Cartesian coordinates are shown in some of the Figures for the sake of reference and are not intended to be limiting as to direction or orientation.

In the discussion below, the phrase “between M and N” includes the values of M and N, e.g., “between 1 and 10 layers” includes 1 layer and also includes 10 layers.

The optical fiber “distal end” is also referred to herein as the “fiber end” or “fiber end face.”
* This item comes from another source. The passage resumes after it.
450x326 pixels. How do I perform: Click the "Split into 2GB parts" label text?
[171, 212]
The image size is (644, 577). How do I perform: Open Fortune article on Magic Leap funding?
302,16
In the discussion below, the divergence angle θ of the HDA optical fiber apparatus and the divergence angle θ′ of the optical fiber used in the HAD optical fiber apparatus are each measured from the central axis of the optical fiber. In an example, the divergence angle θ is measured as the full-width half-maximum (FWHM) of the intensity distribution of the emitted light, and in various examples the divergence angle θ as measured in air is greater than 40 degrees, or greater than 50 degrees, or greater than 60 degrees, or greater than 70 degrees, or greater than 80 degrees. Also in an example, the divergence angle θ is in the range from 40 degrees to 110 degrees, or 60 degrees to 90 degrees. The divergence angle θ as measured in a liquid is reduced as a function of the refractive index of the liquid. In an example, a “high divergence angle” θ is one that is at least twice the divergence angle θ′ of the optical fiber, i.e., θ≥2θ′.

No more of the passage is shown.